By KEITH RYAN CARTWRIGHT
Rutherford County Schools
Like so many others, Reagan Bryson has been captivated by the success of the Broadway musical “Hamilton” and its triple-platinum selling soundtrack.
The album, which Billboard gave five out of five stars in describing it as “eye-popping,” features a popular collection of 46 rap, hip hop and R&B songs.
“I really like the music to it,” said Reagan, an eighth-grader at the newly opened Rocky Fork Middle School, “and I really want to learn more about it.”
That was the response Reagan gave when asked what interested her in checking out an Alexander Hamilton biography at the school library.
“I normally like to read realistic fiction,” she explained, “but this time I got a biography about him because I’ve been really into that lately.”
Bryson had little trouble finding a book she wanted.
Librarian Kaitlyn Benavides “genrefied” Rocky Fork’s initial collection of 13,000 titles. She elected to organize the library by genre as opposed to the traditional means of alphabetizing all the fiction together by author and then grouping all the nonfiction together.

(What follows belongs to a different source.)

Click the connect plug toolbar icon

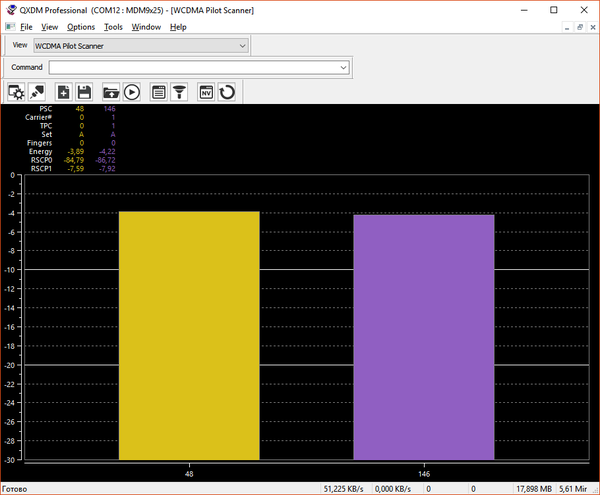pyautogui.click(x=37, y=92)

“Studies show that when you genrefy a library, circulation goes up,” Benavides said, “and especially with middle-schoolers, in other libraries, I found they would aimlessly roam the stacks looking for a front cover that looks interesting.
“Now, if they like scary books about ghosts and hauntings, they can go to the horror section and that entire shelving unit is scary books that they already know they’re interested in.”
Bryson likes having her new library set up this way.
She especially likes how each genre is color coded. For instance, horror books are tagged with a red sticker while stickers for realistic books are green and historical fiction is yellow.
“I like how … it’s not based on names,” said Aaron Bailey, another eighth-grader who transferred to Rocky Fork Middle School, “because that takes too long to find a book that you like.”
He added, “Some people have different moods for what kind of book they would like. Sometimes you want horror and sometimes you’re in the mood and you just want a fantasy.”
Unlike most of his classmates, Bailey likes to experience a variety of genres.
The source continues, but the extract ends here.